EXERCISE DETAILS
Given the records that follow, return each one verbatim.
*** PROVIDED INFORMATION Section Begins ***
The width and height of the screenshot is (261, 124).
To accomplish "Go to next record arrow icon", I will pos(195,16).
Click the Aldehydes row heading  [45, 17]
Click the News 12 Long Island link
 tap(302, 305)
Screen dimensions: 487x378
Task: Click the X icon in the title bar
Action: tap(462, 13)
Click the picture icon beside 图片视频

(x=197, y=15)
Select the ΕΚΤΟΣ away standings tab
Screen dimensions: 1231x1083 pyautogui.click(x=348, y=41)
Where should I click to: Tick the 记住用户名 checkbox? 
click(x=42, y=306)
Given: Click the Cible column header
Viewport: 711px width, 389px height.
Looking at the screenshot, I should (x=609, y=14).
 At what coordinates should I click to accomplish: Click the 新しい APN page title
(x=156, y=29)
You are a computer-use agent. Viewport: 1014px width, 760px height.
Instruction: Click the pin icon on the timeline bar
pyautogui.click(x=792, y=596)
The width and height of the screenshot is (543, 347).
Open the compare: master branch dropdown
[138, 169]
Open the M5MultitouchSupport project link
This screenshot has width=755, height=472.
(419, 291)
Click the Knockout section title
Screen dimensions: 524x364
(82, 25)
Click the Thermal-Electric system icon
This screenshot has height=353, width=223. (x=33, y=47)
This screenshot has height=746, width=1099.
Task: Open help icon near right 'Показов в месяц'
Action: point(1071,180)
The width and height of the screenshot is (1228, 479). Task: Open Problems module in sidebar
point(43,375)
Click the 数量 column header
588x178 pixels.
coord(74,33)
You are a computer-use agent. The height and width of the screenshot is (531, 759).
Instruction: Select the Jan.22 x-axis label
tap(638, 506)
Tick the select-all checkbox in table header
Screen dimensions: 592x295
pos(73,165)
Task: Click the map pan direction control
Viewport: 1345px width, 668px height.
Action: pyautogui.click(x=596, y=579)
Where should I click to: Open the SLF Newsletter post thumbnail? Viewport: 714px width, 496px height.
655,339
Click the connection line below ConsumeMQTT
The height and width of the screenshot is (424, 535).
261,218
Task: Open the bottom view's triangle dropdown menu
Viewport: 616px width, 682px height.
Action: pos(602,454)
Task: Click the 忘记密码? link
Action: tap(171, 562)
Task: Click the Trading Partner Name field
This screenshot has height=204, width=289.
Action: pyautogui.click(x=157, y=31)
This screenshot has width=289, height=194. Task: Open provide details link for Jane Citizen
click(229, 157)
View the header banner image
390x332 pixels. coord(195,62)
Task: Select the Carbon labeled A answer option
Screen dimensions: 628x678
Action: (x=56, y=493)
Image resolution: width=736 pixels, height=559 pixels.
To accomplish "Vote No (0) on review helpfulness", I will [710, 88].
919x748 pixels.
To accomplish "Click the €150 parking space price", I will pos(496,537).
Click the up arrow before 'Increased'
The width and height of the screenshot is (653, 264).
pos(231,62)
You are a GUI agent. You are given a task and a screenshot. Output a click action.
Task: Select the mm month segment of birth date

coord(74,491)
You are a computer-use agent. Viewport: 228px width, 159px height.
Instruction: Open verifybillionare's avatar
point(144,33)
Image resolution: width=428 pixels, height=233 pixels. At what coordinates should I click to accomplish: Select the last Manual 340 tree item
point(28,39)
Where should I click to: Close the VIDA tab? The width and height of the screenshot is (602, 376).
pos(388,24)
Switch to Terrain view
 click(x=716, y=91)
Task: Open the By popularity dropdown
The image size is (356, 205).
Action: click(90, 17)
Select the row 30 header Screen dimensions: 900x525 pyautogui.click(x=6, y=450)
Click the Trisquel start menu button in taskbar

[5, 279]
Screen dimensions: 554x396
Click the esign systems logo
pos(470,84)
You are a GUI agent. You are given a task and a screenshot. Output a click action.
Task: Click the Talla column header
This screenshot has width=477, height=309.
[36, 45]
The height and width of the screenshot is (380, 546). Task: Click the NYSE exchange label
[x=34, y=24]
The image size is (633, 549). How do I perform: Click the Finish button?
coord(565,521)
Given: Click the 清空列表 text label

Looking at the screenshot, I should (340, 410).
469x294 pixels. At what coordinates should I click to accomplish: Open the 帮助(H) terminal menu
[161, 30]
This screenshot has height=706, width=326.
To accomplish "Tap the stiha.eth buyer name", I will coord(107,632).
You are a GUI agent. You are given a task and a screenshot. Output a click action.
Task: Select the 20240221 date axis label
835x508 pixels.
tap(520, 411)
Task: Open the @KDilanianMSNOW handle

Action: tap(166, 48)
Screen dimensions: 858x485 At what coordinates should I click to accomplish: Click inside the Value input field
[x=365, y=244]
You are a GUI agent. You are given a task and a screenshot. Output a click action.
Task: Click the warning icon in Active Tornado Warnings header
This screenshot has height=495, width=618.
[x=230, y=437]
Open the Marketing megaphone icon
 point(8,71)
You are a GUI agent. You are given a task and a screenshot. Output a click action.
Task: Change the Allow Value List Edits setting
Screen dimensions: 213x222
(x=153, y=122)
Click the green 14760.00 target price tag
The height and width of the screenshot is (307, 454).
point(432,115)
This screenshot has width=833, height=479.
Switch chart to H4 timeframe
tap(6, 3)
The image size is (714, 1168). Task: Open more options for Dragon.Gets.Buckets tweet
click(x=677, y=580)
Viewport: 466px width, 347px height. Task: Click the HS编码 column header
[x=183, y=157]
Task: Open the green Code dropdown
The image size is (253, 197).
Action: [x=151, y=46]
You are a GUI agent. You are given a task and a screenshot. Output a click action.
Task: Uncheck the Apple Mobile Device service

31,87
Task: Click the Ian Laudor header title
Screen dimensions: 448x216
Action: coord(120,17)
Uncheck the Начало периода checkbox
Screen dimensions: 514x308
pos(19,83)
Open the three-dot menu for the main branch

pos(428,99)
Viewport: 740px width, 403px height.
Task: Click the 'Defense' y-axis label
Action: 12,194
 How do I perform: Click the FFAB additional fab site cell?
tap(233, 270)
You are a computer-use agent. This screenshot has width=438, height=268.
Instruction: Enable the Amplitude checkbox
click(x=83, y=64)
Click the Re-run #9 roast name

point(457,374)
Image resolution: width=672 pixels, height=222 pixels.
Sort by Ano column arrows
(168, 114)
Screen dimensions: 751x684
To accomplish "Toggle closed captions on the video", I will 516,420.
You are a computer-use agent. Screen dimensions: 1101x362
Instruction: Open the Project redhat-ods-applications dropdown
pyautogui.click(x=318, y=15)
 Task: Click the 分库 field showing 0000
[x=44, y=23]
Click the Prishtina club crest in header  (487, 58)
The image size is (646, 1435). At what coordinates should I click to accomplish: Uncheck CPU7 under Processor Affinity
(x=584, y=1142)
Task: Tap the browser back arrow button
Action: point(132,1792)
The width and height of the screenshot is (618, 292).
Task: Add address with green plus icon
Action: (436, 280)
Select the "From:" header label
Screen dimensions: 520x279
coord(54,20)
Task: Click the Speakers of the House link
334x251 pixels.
*** PROVIDED INFORMATION Section Ends ***
EXERCISE SOLUTION
The width and height of the screenshot is (261, 124).
To accomplish "Go to next record arrow icon", I will pos(195,16).
Click the Aldehydes row heading  [45, 17]
Click the News 12 Long Island link
 tap(302, 305)
Screen dimensions: 487x378
Task: Click the X icon in the title bar
Action: tap(462, 13)
Click the picture icon beside 图片视频

(x=197, y=15)
Select the ΕΚΤΟΣ away standings tab
Screen dimensions: 1231x1083 pyautogui.click(x=348, y=41)
Where should I click to: Tick the 记住用户名 checkbox? 
click(x=42, y=306)
Given: Click the Cible column header
Viewport: 711px width, 389px height.
Looking at the screenshot, I should (x=609, y=14).
 At what coordinates should I click to accomplish: Click the 新しい APN page title
(x=156, y=29)
You are a computer-use agent. Viewport: 1014px width, 760px height.
Instruction: Click the pin icon on the timeline bar
pyautogui.click(x=792, y=596)
The width and height of the screenshot is (543, 347).
Open the compare: master branch dropdown
[138, 169]
Open the M5MultitouchSupport project link
This screenshot has width=755, height=472.
(419, 291)
Click the Knockout section title
Screen dimensions: 524x364
(82, 25)
Click the Thermal-Electric system icon
This screenshot has height=353, width=223. (x=33, y=47)
This screenshot has height=746, width=1099.
Task: Open help icon near right 'Показов в месяц'
Action: point(1071,180)
The width and height of the screenshot is (1228, 479). Task: Open Problems module in sidebar
point(43,375)
Click the 数量 column header
588x178 pixels.
coord(74,33)
You are a computer-use agent. The height and width of the screenshot is (531, 759).
Instruction: Select the Jan.22 x-axis label
tap(638, 506)
Tick the select-all checkbox in table header
Screen dimensions: 592x295
pos(73,165)
Task: Click the map pan direction control
Viewport: 1345px width, 668px height.
Action: pyautogui.click(x=596, y=579)
Where should I click to: Open the SLF Newsletter post thumbnail? Viewport: 714px width, 496px height.
655,339
Click the connection line below ConsumeMQTT
The height and width of the screenshot is (424, 535).
261,218
Task: Open the bottom view's triangle dropdown menu
Viewport: 616px width, 682px height.
Action: pos(602,454)
Task: Click the 忘记密码? link
Action: tap(171, 562)
Task: Click the Trading Partner Name field
This screenshot has height=204, width=289.
Action: pyautogui.click(x=157, y=31)
This screenshot has width=289, height=194. Task: Open provide details link for Jane Citizen
click(229, 157)
View the header banner image
390x332 pixels. coord(195,62)
Task: Select the Carbon labeled A answer option
Screen dimensions: 628x678
Action: (x=56, y=493)
Image resolution: width=736 pixels, height=559 pixels.
To accomplish "Vote No (0) on review helpfulness", I will [710, 88].
919x748 pixels.
To accomplish "Click the €150 parking space price", I will pos(496,537).
Click the up arrow before 'Increased'
The width and height of the screenshot is (653, 264).
pos(231,62)
You are a GUI agent. You are given a task and a screenshot. Output a click action.
Task: Select the mm month segment of birth date

coord(74,491)
You are a computer-use agent. Viewport: 228px width, 159px height.
Instruction: Open verifybillionare's avatar
point(144,33)
Image resolution: width=428 pixels, height=233 pixels. At what coordinates should I click to accomplish: Select the last Manual 340 tree item
point(28,39)
Where should I click to: Close the VIDA tab? The width and height of the screenshot is (602, 376).
pos(388,24)
Switch to Terrain view
 click(x=716, y=91)
Task: Open the By popularity dropdown
The image size is (356, 205).
Action: click(90, 17)
Select the row 30 header Screen dimensions: 900x525 pyautogui.click(x=6, y=450)
Click the Trisquel start menu button in taskbar

[5, 279]
Screen dimensions: 554x396
Click the esign systems logo
pos(470,84)
You are a GUI agent. You are given a task and a screenshot. Output a click action.
Task: Click the Talla column header
This screenshot has width=477, height=309.
[36, 45]
The height and width of the screenshot is (380, 546). Task: Click the NYSE exchange label
[x=34, y=24]
The image size is (633, 549). How do I perform: Click the Finish button?
coord(565,521)
Given: Click the 清空列表 text label

Looking at the screenshot, I should (340, 410).
469x294 pixels. At what coordinates should I click to accomplish: Open the 帮助(H) terminal menu
[161, 30]
This screenshot has height=706, width=326.
To accomplish "Tap the stiha.eth buyer name", I will coord(107,632).
You are a GUI agent. You are given a task and a screenshot. Output a click action.
Task: Select the 20240221 date axis label
835x508 pixels.
tap(520, 411)
Task: Open the @KDilanianMSNOW handle

Action: tap(166, 48)
Screen dimensions: 858x485 At what coordinates should I click to accomplish: Click inside the Value input field
[x=365, y=244]
You are a GUI agent. You are given a task and a screenshot. Output a click action.
Task: Click the warning icon in Active Tornado Warnings header
This screenshot has height=495, width=618.
[x=230, y=437]
Open the Marketing megaphone icon
 point(8,71)
You are a GUI agent. You are given a task and a screenshot. Output a click action.
Task: Change the Allow Value List Edits setting
Screen dimensions: 213x222
(x=153, y=122)
Click the green 14760.00 target price tag
The height and width of the screenshot is (307, 454).
point(432,115)
This screenshot has width=833, height=479.
Switch chart to H4 timeframe
tap(6, 3)
The image size is (714, 1168). Task: Open more options for Dragon.Gets.Buckets tweet
click(x=677, y=580)
Viewport: 466px width, 347px height. Task: Click the HS编码 column header
[x=183, y=157]
Task: Open the green Code dropdown
The image size is (253, 197).
Action: [x=151, y=46]
You are a GUI agent. You are given a task and a screenshot. Output a click action.
Task: Uncheck the Apple Mobile Device service

31,87
Task: Click the Ian Laudor header title
Screen dimensions: 448x216
Action: coord(120,17)
Uncheck the Начало периода checkbox
Screen dimensions: 514x308
pos(19,83)
Open the three-dot menu for the main branch

pos(428,99)
Viewport: 740px width, 403px height.
Task: Click the 'Defense' y-axis label
Action: 12,194
 How do I perform: Click the FFAB additional fab site cell?
tap(233, 270)
You are a computer-use agent. This screenshot has width=438, height=268.
Instruction: Enable the Amplitude checkbox
click(x=83, y=64)
Click the Re-run #9 roast name

point(457,374)
Image resolution: width=672 pixels, height=222 pixels.
Sort by Ano column arrows
(168, 114)
Screen dimensions: 751x684
To accomplish "Toggle closed captions on the video", I will 516,420.
You are a computer-use agent. Screen dimensions: 1101x362
Instruction: Open the Project redhat-ods-applications dropdown
pyautogui.click(x=318, y=15)
 Task: Click the 分库 field showing 0000
[x=44, y=23]
Click the Prishtina club crest in header  (487, 58)
The image size is (646, 1435). At what coordinates should I click to accomplish: Uncheck CPU7 under Processor Affinity
(x=584, y=1142)
Task: Tap the browser back arrow button
Action: point(132,1792)
The width and height of the screenshot is (618, 292).
Task: Add address with green plus icon
Action: (436, 280)
Select the "From:" header label
Screen dimensions: 520x279
coord(54,20)
Task: Click the Speakers of the House link
334x251 pixels.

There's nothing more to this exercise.